**Work order**
From the entries below, count every line that contains the word "title". Please give the number and nothing else.

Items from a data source
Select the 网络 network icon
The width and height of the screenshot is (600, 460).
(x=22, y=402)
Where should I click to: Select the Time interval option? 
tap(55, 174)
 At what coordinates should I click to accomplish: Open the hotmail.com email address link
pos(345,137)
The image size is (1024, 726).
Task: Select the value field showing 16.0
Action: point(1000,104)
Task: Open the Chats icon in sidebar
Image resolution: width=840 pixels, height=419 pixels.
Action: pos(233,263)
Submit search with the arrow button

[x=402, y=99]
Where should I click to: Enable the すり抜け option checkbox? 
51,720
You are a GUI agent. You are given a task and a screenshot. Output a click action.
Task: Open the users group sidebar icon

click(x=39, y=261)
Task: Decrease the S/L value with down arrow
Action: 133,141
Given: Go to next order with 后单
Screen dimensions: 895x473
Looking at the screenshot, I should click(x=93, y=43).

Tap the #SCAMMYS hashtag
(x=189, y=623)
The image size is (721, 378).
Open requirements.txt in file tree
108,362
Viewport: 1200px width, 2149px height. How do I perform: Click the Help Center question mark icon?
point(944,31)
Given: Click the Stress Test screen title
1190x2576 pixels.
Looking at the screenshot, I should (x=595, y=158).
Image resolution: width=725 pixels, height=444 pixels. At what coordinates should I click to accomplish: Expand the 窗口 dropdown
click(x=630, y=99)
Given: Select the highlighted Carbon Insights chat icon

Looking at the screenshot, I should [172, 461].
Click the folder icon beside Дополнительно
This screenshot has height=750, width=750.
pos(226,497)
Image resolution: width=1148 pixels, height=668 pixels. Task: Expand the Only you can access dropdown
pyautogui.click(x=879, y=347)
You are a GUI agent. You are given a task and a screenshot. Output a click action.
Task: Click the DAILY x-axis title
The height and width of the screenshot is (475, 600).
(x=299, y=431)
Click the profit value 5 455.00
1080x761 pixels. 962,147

**Response**
2